И через секунду меня вырвало прямо на стол. Выпучив глаза, я с болью давился желчью, кланяясь, будто в молитве, я рыгал и плакал над собственным остывающим варевом. Потому что вспомнил, наконец, свой сегодняшний сон.
Мне снился большой черный кальмар, размером с взрослого мужчину.
Я увидел просторный зал, щедро освещенный через круглое отверстие в потолке. Посреди зала, на овальном каменном ложе лежала женщина. На нее напал кальмар, он душил и мучил ее, она громко кричала.
Я бросился вперед, но замер в нескольких шагах, потому что разглядел, наконец, что здесь на самом деле происходит.
Я не сразу понял, что эта женщина — ты, и не сразу понял, что чудовище вовсе не душит тебя, а ебет, и это доставляет тебе безумное удовольствие… Это были не боли и ужаса крики, а стоны наслаждения и животной радости.
Я проснулся в ужасе и тоске… Вот почему все это утро было таким напряженным и странным… Тем же вечером знакомая профессионалка истолковала мой черный эротический сон.
[Конец]
Не знаю, как назвать главу
1
Но все равно: пусть будет новая глава. После этого образца его творчества прошлых лет. Талант, несомненный талант! Умеет все же неожиданно ткнуть читателя носом в жопу. Только в одном месте подкачал: «размером с взрослого мужчину». МСВЗР — спотыкаешься о нагромождение согласных.

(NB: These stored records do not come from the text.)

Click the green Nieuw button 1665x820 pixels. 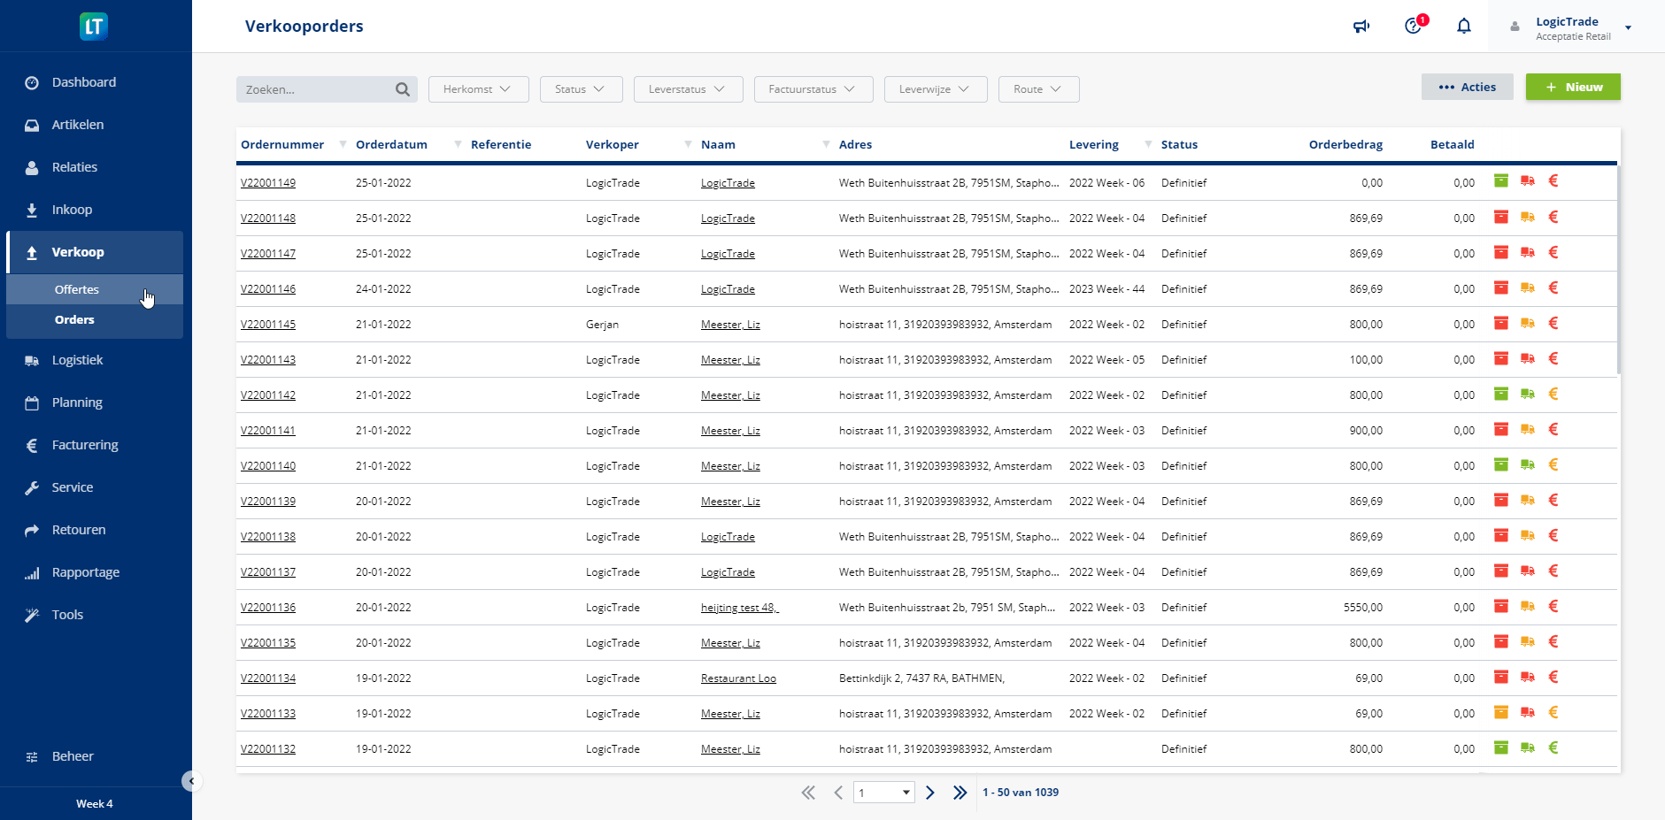click(x=1573, y=88)
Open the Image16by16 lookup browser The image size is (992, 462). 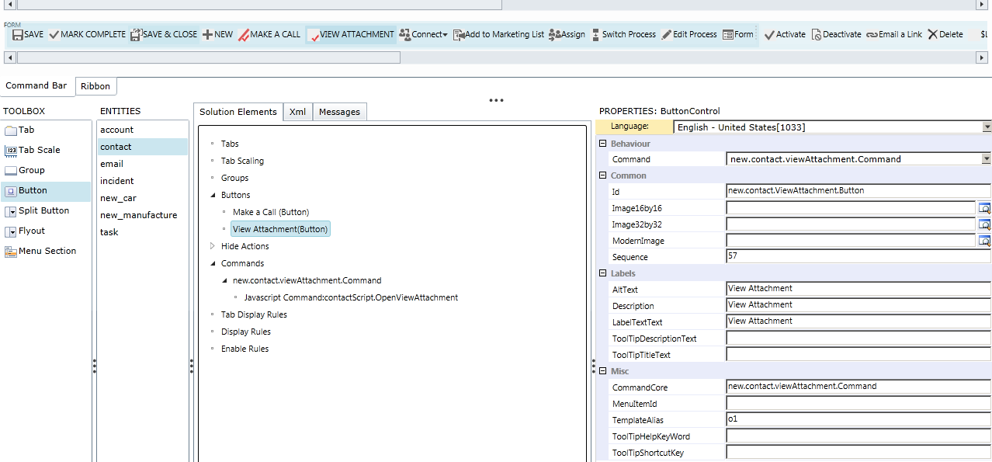984,207
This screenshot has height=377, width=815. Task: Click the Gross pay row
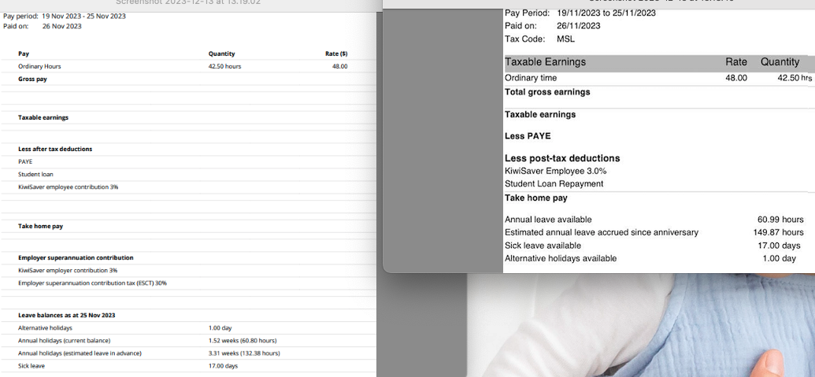[x=32, y=79]
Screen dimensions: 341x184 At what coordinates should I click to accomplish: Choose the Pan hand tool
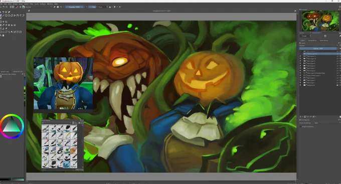coord(4,35)
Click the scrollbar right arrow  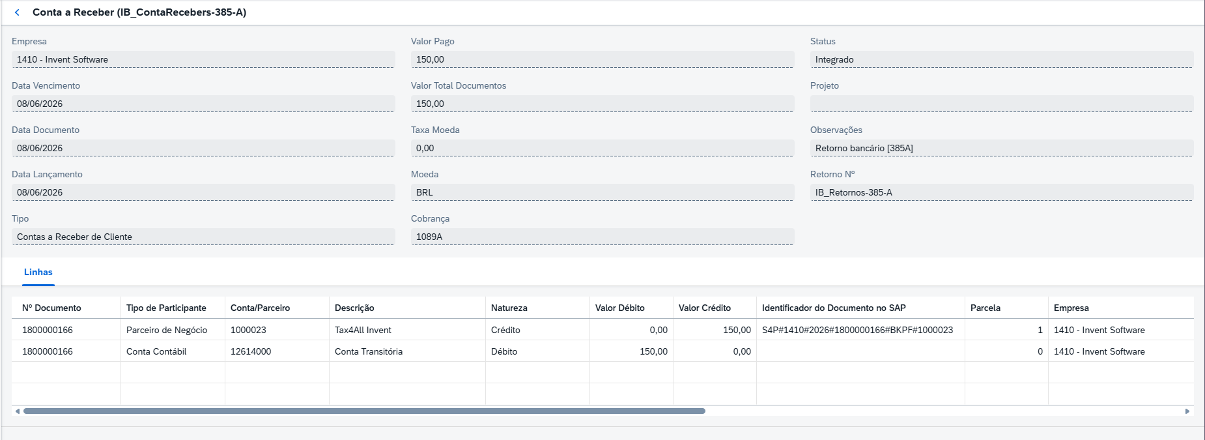pos(1187,411)
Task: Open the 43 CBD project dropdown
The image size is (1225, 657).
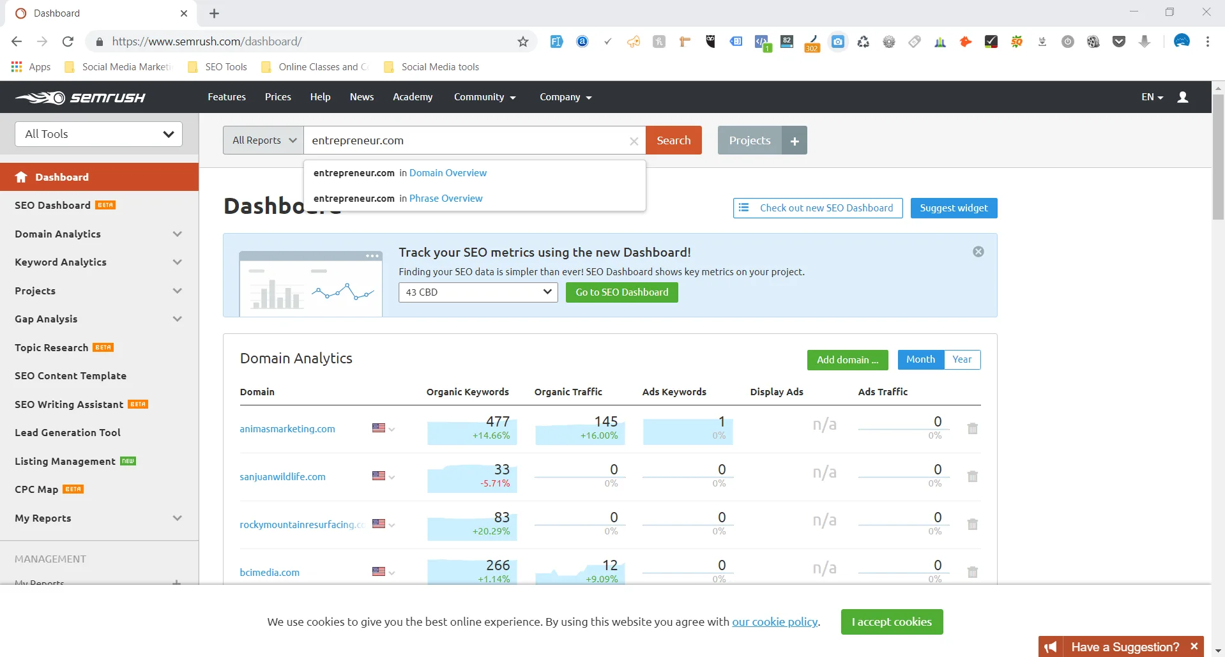Action: pyautogui.click(x=478, y=292)
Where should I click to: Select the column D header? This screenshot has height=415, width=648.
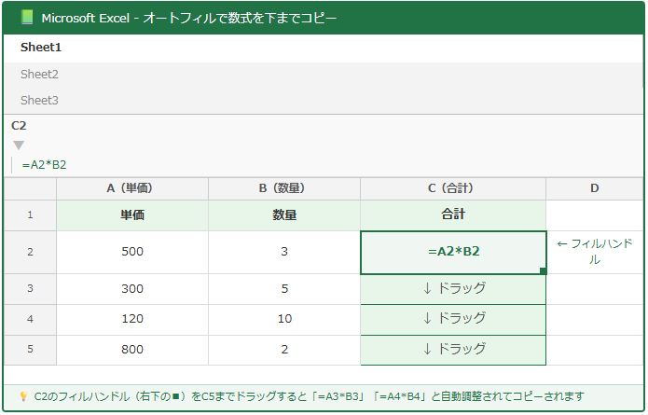(594, 188)
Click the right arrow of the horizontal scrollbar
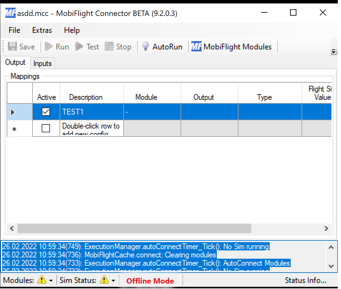The width and height of the screenshot is (341, 289). [x=325, y=228]
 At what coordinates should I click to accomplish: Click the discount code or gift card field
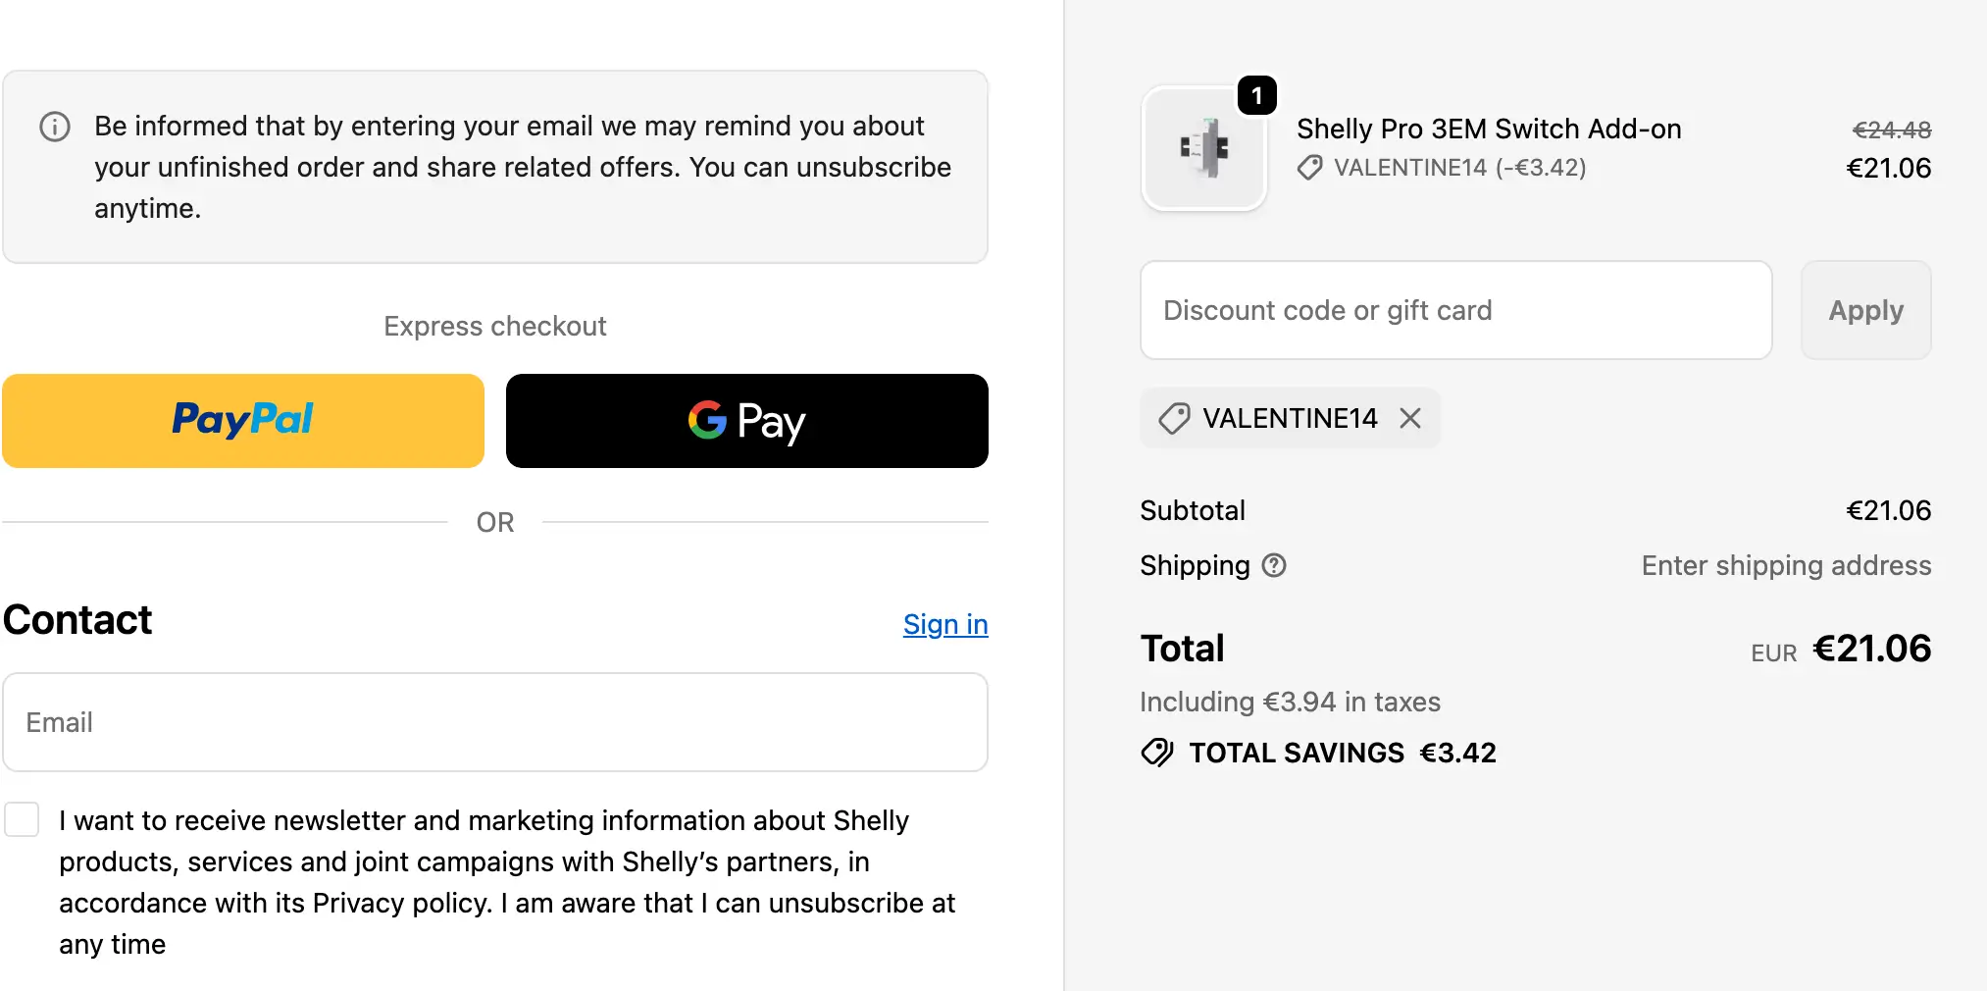click(x=1455, y=310)
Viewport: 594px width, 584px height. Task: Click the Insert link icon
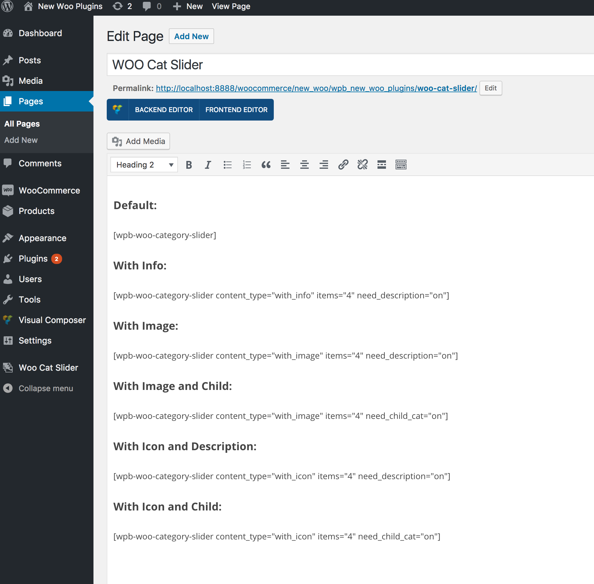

Одного не пойму: как это может взрослый человек, писатель, серьезно полагать, что кому-то может быть интересно, как кому-то там приснился кальмар, как он проснулся, пошел в магазин, купил кальмара и так далее. Если бы эта литература жить учила, с невзгодами бороться. Или, например — прочла и сразу поняла, как достойного себе мужчину найти. А для мужчин: прочел — и бабло научился рубить.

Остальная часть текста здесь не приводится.